EXERCISE MATERIALS:
--- Begin ---

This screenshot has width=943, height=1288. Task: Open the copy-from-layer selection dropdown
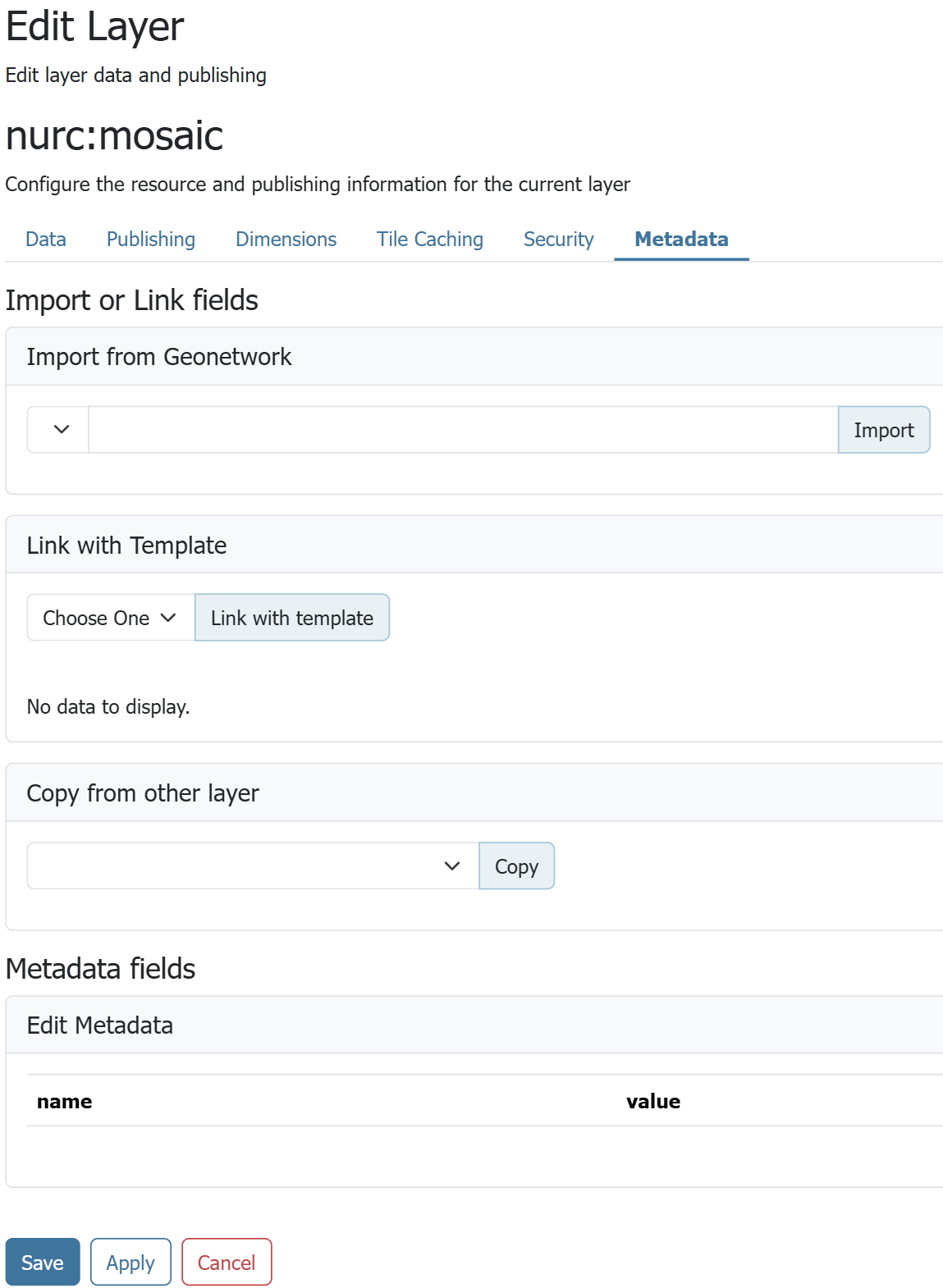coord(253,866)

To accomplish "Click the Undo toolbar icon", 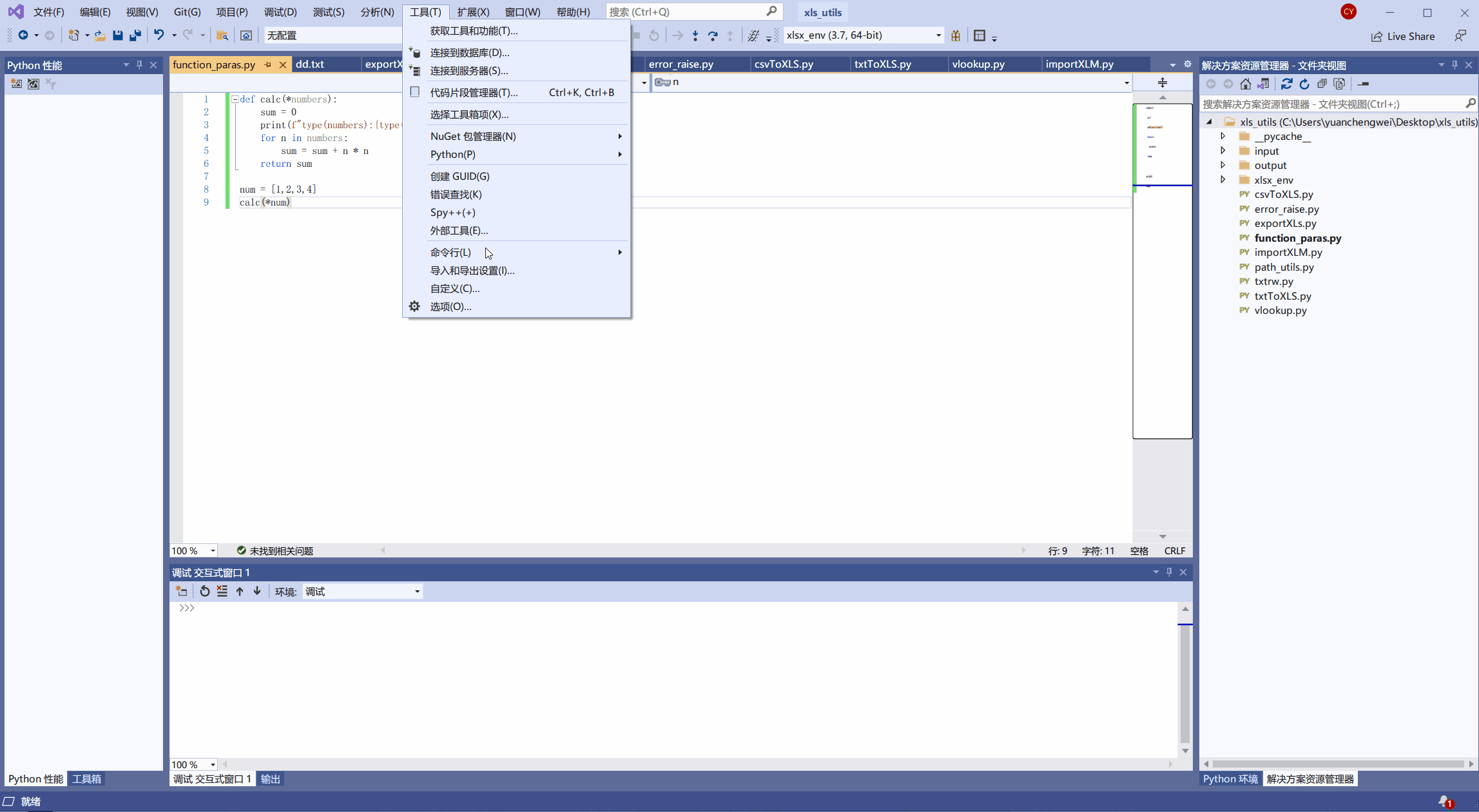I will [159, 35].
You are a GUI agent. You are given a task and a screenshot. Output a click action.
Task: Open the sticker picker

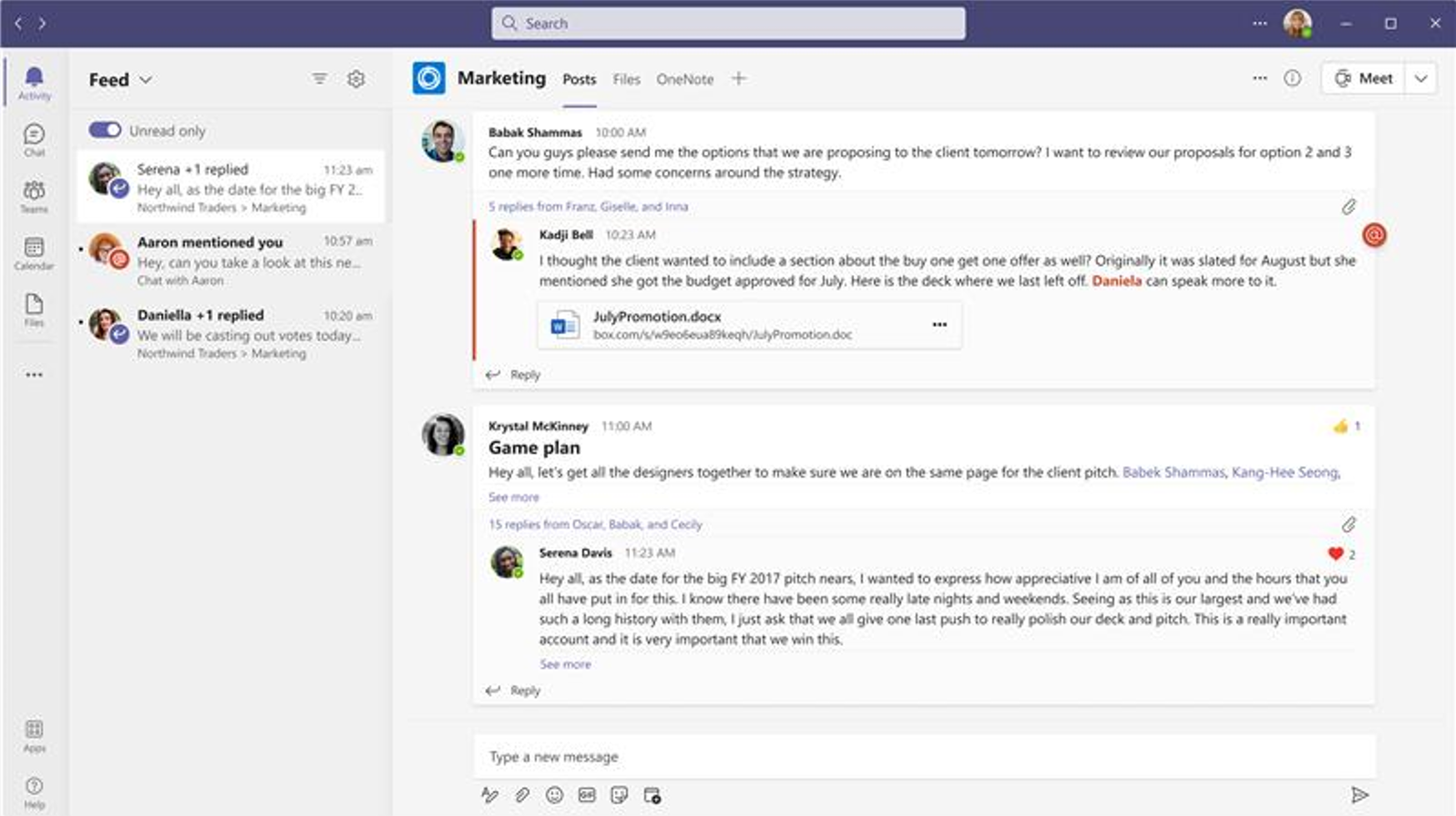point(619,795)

--- End ---
--- Begin ---

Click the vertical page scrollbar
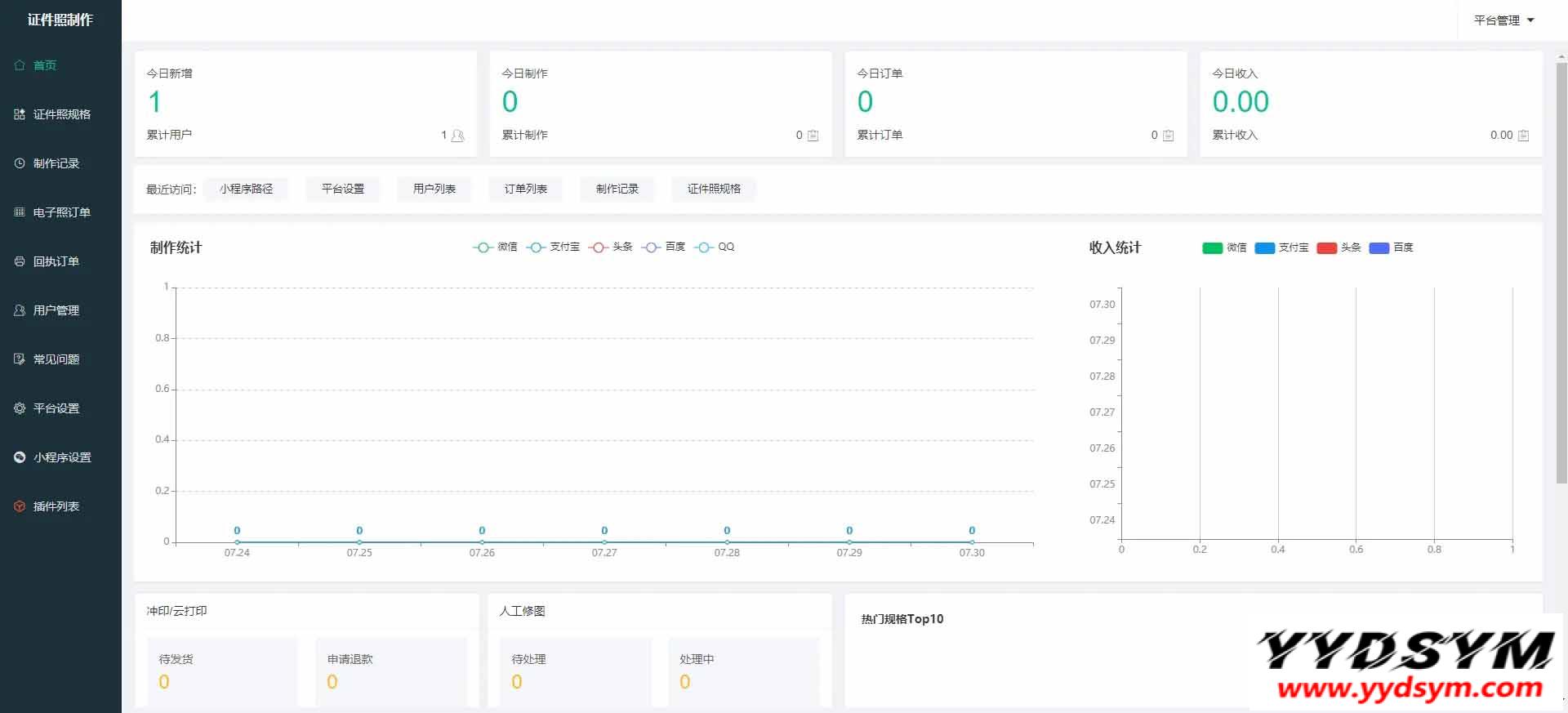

--- End ---
--- Begin ---

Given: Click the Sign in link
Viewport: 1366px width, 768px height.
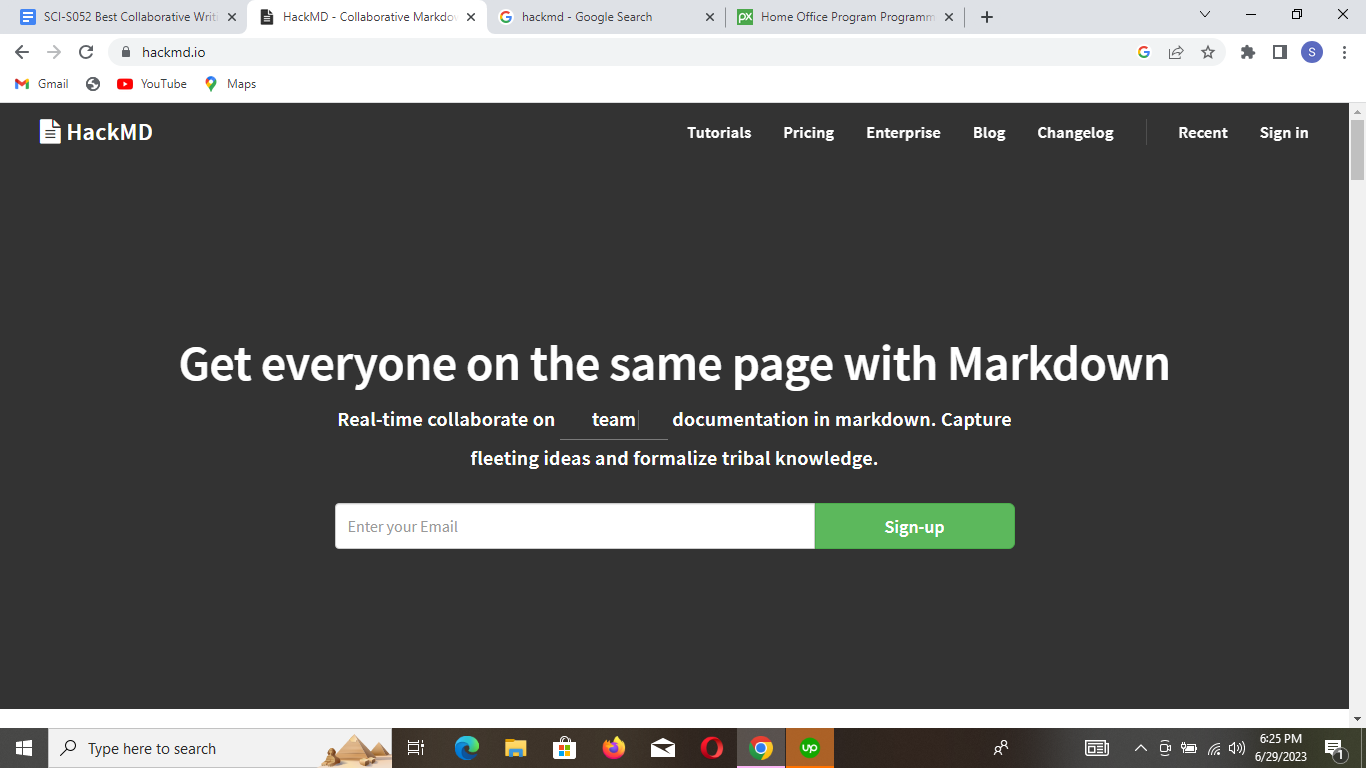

--- End ---

TASK TO COMPLETE:
How many lines in the records above contain the word "screenshot"? Reply with the number only.

ANSWER TO THIS TASK:
2